_Source document_:
_ _ _ _ _ _ _

Revolutionizing Java-based LLMs: Unleashing the Power of GPUs with TornadoVM
Tools-in-Action (INTERMEDIATE level)
Exec Centre
Recent advancements in the Java Virtual Machine (JVM), such as the Panama and Vector API projects, democratize native-like performance for Java apps. This aligns with the demand for inference of large language models (LLMs) across diverse platforms. JVM progress narrows the performance gap with efficient SIMD vectorization and off-heap data types. Yet, untapped potential lies in leveraging heterogeneous hardware like GPUs and FPGAs. TornadoVM, an open-source tech, aims to fill this gap by enabling OpenJDK and other JDK distributions to offload specific Java app components for parallel execution on diverse hardware.
This presentation illustrates how TornadoVM synergizes with the latest OpenJDK advancements, including the Panama API and Vector API, achieving high-performing inference Java-based LLM implementations. Emphasizing accessibility and community involvement in the open-source domain, our goal is to clarify TornadoVM's fundamental concepts. Subsequently, we'll demonstrate enhancing a fully Java-written LLM implementation with GPU support using TornadoVM. Additionally, we'll experiment with off-the-shelf LLM models to highlight the collaboration between TornadoVM and Java.

_ _ _ _ _ _ _

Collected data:
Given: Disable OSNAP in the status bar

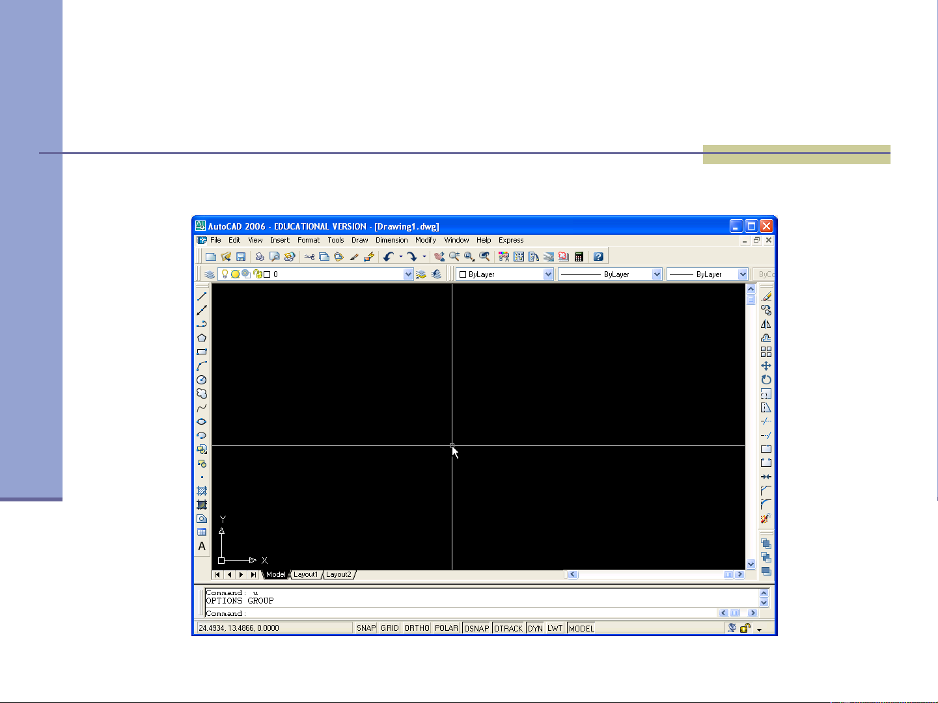Looking at the screenshot, I should [x=476, y=628].
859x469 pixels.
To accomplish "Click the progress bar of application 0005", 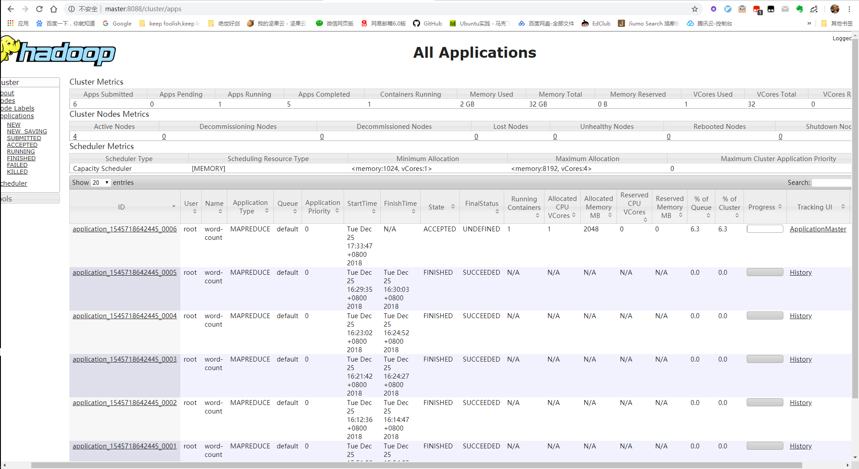I will coord(765,273).
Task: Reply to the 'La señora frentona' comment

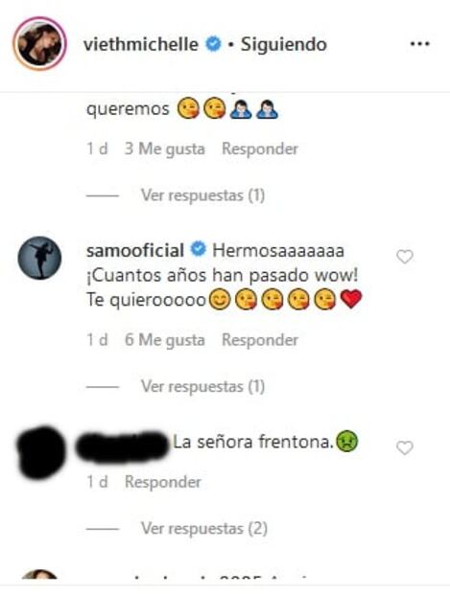Action: [163, 482]
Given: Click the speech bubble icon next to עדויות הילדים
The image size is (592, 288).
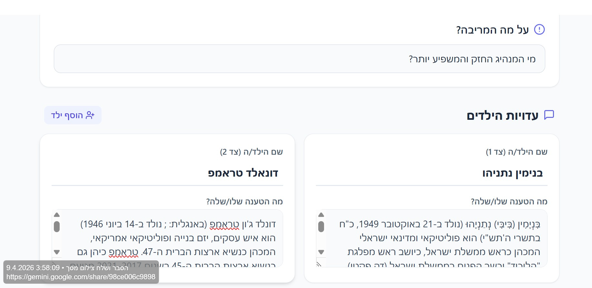Looking at the screenshot, I should pyautogui.click(x=549, y=115).
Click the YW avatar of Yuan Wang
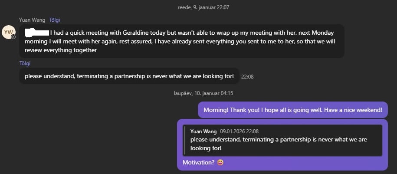Screen dimensions: 397x174 coord(9,32)
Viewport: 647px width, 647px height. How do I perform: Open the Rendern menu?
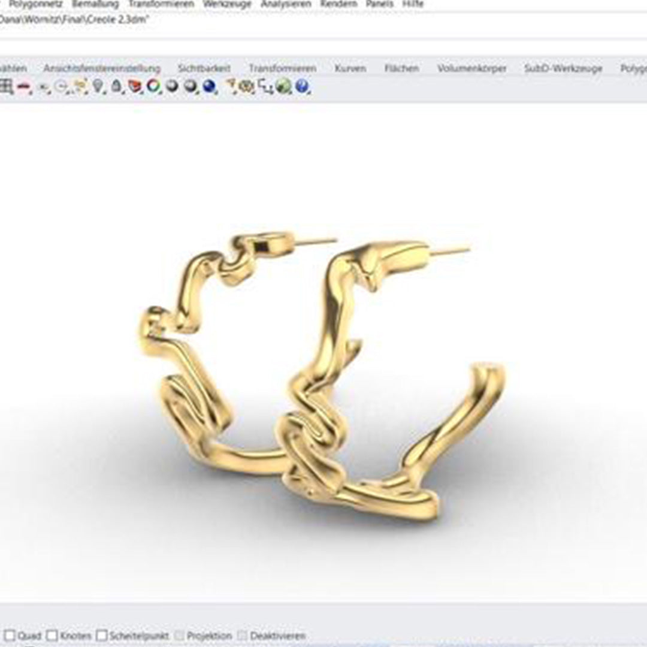pos(338,4)
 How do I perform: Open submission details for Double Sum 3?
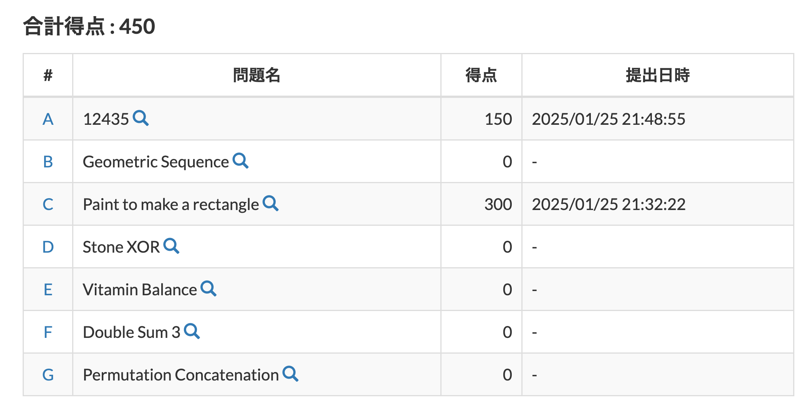[x=193, y=332]
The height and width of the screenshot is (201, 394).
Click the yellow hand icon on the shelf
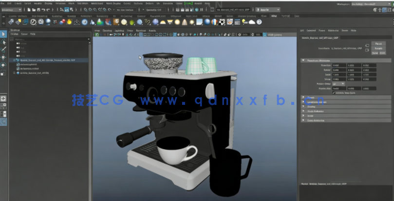pyautogui.click(x=70, y=22)
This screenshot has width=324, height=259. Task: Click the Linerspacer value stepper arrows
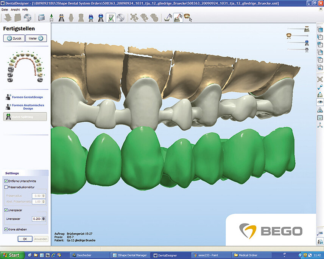(x=44, y=219)

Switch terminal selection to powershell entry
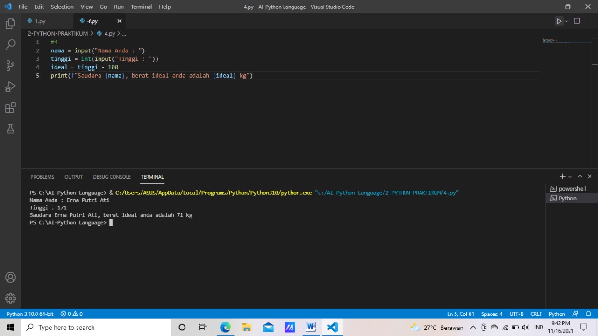572,188
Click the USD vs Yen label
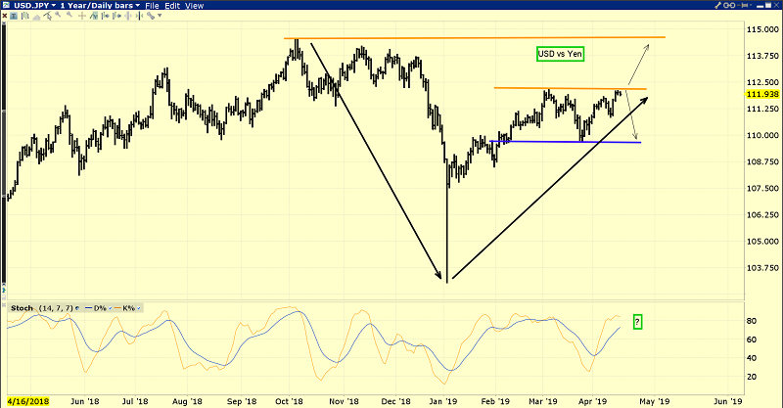 [x=559, y=53]
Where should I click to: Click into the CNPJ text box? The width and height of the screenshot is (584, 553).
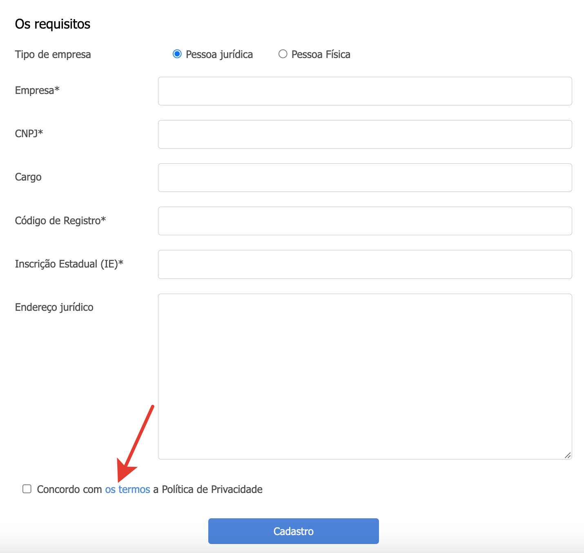click(x=365, y=134)
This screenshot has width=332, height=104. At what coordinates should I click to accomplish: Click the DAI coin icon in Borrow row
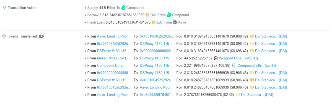147,15
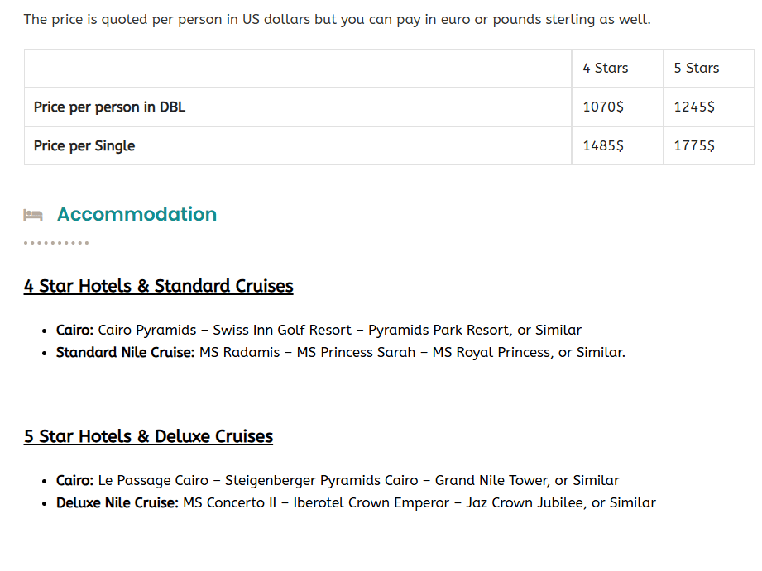Viewport: 762px width, 571px height.
Task: Select the MS Princess Sarah cruise name
Action: pos(356,353)
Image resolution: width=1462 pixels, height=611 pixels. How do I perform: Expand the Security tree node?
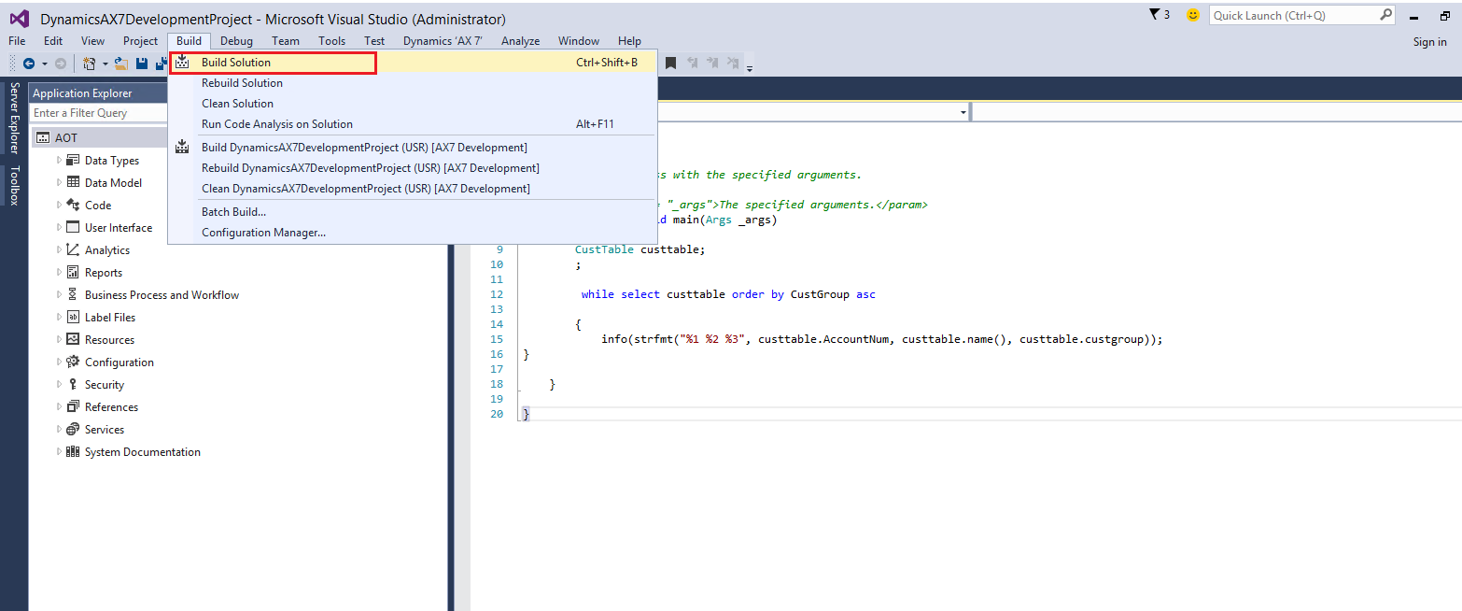(x=60, y=384)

_ _ _ _ _ _ _

_Exercises to complete_:
1. Answer these questions using the TornadoVM talk description:
(a) At what level is the session listed?
(b) Which two JVM projects does it name as recent advancements?
(c) Which two kinds of heterogeneous hardware does it mention?
2. Extend the TornadoVM talk description by writing the next few sentences, beginning right after its final sentence.
The collected data is separate from the TornadoVM talk description and has no connection to it.

_Answers to the exercise_:
1.
(a) INTERMEDIATE (Tools-in-Action)
(b) The Panama and Vector API projects
(c) GPUs and FPGAs

2.
Michalis Papadimitriou
University of Manchester
Michalis Papadimitriou is a Research Fellow at the University of Manchester and a staff software engineer on the TornadoVM team.
His primary expertise lies in open-source software, hardware abstractions for high-level languages, and compiler optimizations for GPU computing.
Michalis is dedicated to enable GPU acceleration for Machine Learning workloads within the JVM through the TornadoVM framework.
Prior to joining the University of Manchester, he contributed to various software stacks at Huawei Technologies and in the Apache TVM through OctoML.